Junts insiste en el carácter jurídico no vinculante de esta exigencia para que pase el filtro de la Mesa del Congreso. En 2025 se rechazó su PNL para una cuestión de confianza
Eso generó un precedente a la Mesa del Congreso, que acabó negando a Junts esa vía al corresponder solo la cuestión de confianza a Sánchez y a su propia voluntad, a diferencia de una moción de censura, que sí es un instrumento a disposición de 35 diputados o más. Junts no quiere vincularse directamente con el PP –aunque emplee sus mociones para añadir este tipo de propuestas– para protagonizar ese trámite conjuntamente, sino que busca que Sánchez precipite las urnas por su cuenta para que eso no aliente un trasvase mayor de votos en Cataluña hacia otras formaciones.
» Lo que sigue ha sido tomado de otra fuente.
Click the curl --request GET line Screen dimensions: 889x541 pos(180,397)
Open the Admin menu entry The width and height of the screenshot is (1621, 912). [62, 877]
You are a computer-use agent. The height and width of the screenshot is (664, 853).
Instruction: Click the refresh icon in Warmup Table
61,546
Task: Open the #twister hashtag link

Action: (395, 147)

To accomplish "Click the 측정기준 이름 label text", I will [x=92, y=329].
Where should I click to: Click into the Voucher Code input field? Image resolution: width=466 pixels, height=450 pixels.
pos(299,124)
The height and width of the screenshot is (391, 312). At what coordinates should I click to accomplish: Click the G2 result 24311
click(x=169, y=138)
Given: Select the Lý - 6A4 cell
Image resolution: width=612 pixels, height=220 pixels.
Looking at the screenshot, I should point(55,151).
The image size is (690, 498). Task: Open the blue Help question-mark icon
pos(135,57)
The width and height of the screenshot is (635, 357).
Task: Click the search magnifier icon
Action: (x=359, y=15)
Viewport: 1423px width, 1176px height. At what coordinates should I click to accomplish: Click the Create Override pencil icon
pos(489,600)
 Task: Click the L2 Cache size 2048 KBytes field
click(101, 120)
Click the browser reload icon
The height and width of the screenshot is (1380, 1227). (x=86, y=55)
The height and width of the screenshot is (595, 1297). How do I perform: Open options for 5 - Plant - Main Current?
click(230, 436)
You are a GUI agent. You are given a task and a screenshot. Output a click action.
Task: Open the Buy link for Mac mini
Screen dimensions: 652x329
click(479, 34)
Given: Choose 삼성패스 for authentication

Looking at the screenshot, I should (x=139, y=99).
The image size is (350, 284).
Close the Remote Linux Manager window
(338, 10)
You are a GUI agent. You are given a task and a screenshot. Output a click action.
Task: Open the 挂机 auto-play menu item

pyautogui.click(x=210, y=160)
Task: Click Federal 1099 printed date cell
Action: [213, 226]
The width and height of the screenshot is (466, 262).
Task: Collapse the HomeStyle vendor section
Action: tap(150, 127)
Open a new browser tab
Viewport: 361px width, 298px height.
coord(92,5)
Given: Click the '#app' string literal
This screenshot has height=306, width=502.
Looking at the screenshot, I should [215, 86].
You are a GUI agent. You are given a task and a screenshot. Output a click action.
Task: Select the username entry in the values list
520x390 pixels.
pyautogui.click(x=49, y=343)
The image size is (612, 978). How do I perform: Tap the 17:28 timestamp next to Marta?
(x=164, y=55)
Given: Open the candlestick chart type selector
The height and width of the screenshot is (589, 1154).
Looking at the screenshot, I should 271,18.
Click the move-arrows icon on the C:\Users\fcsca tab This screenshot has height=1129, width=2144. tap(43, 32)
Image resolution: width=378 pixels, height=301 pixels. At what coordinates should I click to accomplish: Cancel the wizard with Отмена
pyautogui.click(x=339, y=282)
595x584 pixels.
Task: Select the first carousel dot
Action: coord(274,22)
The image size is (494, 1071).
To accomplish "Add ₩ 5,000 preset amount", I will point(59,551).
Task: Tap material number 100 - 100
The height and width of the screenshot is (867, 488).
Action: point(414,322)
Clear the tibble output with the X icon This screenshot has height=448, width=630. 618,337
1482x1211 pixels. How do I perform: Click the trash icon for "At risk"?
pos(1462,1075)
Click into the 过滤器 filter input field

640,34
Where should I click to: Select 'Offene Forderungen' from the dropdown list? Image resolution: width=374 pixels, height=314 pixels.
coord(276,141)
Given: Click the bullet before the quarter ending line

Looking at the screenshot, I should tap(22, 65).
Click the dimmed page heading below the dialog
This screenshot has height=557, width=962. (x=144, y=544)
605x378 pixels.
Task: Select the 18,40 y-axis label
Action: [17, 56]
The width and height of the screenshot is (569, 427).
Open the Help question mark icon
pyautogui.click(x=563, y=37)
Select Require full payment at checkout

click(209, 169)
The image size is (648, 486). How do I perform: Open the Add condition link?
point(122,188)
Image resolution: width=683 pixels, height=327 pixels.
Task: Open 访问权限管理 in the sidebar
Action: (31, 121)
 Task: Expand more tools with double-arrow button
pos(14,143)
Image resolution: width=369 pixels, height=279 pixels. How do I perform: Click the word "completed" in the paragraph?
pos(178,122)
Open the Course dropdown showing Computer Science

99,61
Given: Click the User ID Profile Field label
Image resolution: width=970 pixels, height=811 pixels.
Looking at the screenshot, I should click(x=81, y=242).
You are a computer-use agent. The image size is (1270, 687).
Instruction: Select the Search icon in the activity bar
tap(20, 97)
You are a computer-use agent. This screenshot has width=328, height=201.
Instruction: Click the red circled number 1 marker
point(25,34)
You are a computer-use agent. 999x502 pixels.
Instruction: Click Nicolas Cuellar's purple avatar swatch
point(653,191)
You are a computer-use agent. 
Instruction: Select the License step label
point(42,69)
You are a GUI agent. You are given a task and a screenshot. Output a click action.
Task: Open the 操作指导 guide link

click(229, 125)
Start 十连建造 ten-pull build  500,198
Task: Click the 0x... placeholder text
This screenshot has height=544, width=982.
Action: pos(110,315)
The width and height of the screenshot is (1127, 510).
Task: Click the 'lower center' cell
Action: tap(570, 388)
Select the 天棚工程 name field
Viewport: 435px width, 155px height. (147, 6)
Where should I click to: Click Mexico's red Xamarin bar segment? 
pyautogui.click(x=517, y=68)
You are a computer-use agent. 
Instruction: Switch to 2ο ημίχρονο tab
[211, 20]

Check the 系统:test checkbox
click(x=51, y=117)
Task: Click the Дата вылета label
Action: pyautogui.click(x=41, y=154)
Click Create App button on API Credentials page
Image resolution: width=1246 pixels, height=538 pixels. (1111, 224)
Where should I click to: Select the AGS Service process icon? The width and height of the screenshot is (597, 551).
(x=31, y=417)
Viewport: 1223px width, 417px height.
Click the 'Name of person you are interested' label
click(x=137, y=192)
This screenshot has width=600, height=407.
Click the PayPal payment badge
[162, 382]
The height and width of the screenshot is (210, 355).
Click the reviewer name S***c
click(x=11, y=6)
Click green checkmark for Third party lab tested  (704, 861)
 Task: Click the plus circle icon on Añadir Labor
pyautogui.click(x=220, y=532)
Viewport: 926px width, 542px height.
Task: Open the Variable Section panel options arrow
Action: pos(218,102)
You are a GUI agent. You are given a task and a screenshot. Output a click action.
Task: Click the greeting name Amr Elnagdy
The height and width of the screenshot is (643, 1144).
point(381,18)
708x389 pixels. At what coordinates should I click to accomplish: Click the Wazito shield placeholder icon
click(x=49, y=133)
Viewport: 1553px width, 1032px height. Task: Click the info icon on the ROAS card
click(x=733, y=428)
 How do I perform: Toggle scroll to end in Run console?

En todo caso, fuentes de la Mesa del Congreso dejan en el aire esa admisión. La Mesa en principio se inclina por inadmitir esas enmiendas dado que "la competencia" para convocar elecciones y para comprobar la confianza de la Cámara es del propio presidente del Gobierno.
Los socios, tensos por la ausencia de explicaciones de Sánchez
Sin asumir los métodos de Belarra, muy crítica con los socialistas, el resto de socios de izquierda, especialmente de Sumar y Compromís reclamaron al PSOE y a Sánchez la mayor "transparencia" posible en los próximos días. Sobre todo, de cara a la comparecencia del presidente ante el Congreso la próxima semana, para rendir cuenta de la imputación de Zapatero y esas novedades sobre el 'caso Leire'. Pero los socios se muestran preocupados, tensos. Más a horas de que la directora general de la Guardia Civil, Mercedes González, comparezca este martes por la tarde en el Senado, o mañana el expresidente Zapatero ante el juez Juan Carlos Calama.
Uno de los más incisivos al respecto, con esa 'agenda judicial' por delante, fue el portavoz de ERC, Gabriel Rufián, a su salida de la reunión de la Junta de Portavoces. El republicano, que se postula como uno de los posibles aglutinadores de la izquierda de cara a esas generales, aseguró que si Sánchez quiere "aguantar para nada, es una tontería". Más que en valorar las enmiendas presentadas en sí, hizo un llamamiento para que el Gobierno se mueva, en la línea de otros socios. Por ejemplo, Sumar sigue sin ver al PSOE comprometido con la agenda legislativa. –al menos con la voluntad de presentar propuestas, pese a no tener esa mayoría– y cree que podría estar haciendo más que lo poco que ha hecho para intentar cambiar el foco de sus investigaciones, caso de reactivar la propuesta de supresión de los delitos de injurias a la Corona y otras instituciones.
Rufián, en concreto, expuso que "aguantar nos puede llegar a parecer bien, pero, ¿para qué? ¿Para qué se puede aprovechar el tiempo? ¿Simplemente para decir que los otros son peores? Eso ya lo sabemos, es de primero de izquierdas". A su juicio, la gente "merece una izquierda que no dé vergüenza".